Bangu, Memória de um Militante - Lauro Reginaldo da Rocha - Bangu - Parte X

Por Brasília Carlos Ferreira – Organizadora, 1992
Lauro Reginaldo da Rocha era Mossoroense 

“NONO DIA”

Naqueles dias amargos, quando as forças pareciam querer me abandonar, eu procurava coordenar minhas idéias e pensava nos milhões de injustiçados que há por esse mundo afora. E no meio dessa multidão imensa eu distinguia caras bem conhecidas, gente do meu sangue, e sentia que não estava me sacrificando por uma causa estranha, ela me pertencia de corpo e alma. E nessas ocasiões eu me sentia desejo de viver para lutar por essa causa e para ver a sua vitória. Era isso o que me dava ânimo para resistir e viver.
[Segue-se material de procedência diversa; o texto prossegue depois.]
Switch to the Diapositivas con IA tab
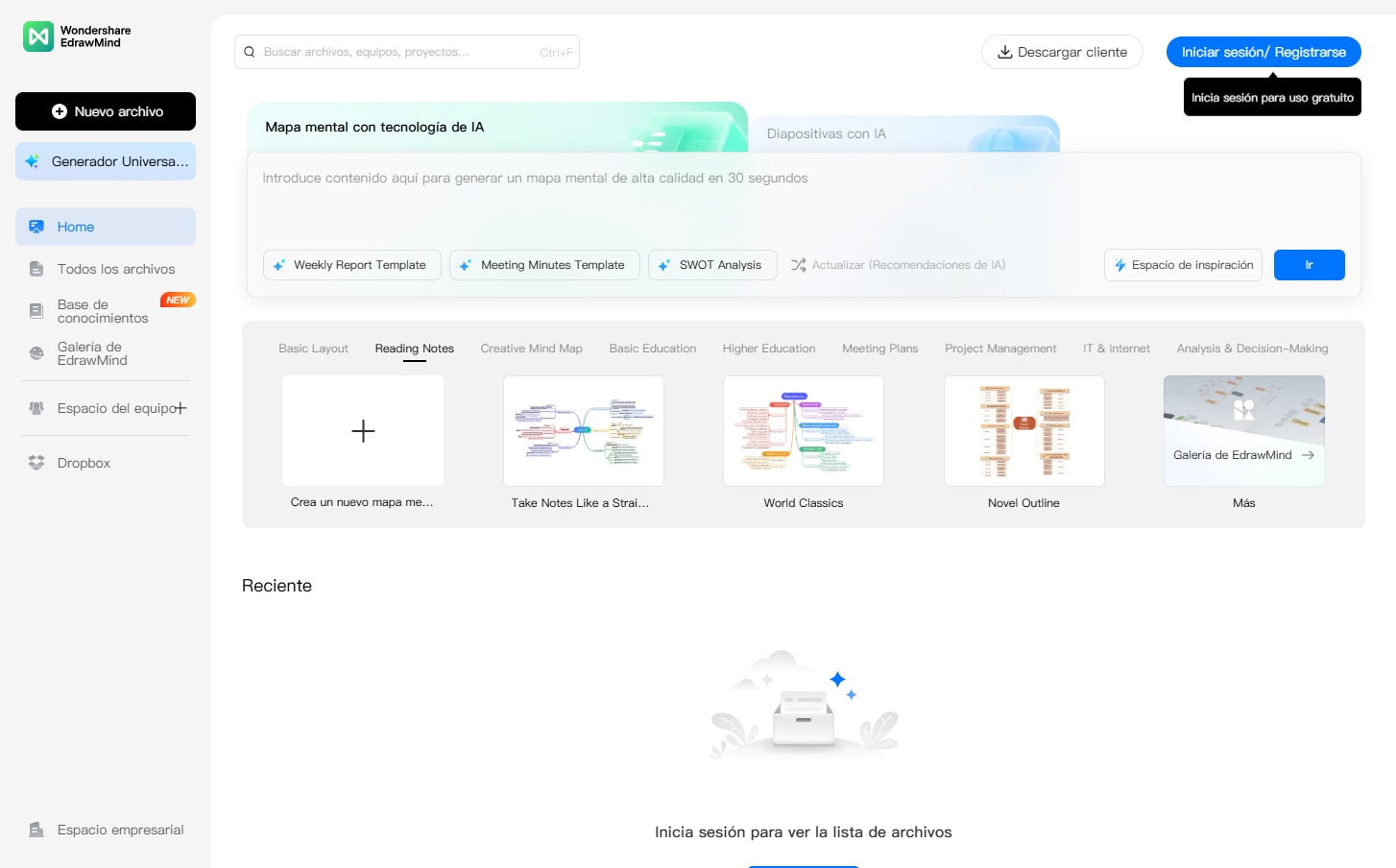The width and height of the screenshot is (1396, 868). click(826, 133)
A luta entre a vida e a morte estava travada, era difícil prever qual seria a vitoriosa. Sempre que eu fazia um esforço para raciocinar, a dor de cabeça aumentava, eu sentia uma sensação esquisita, parecia que qualquer coisa se rompia no meu cérebro, algo como um véu e envolvia, amortecendo-o, paralisando-o. Impossível era saber quanto tempo durava esse estado de letargia.

Quando, afinal, as idéias iam voltando e se aclarando, era como se eu tivesse saído de um pesadelo.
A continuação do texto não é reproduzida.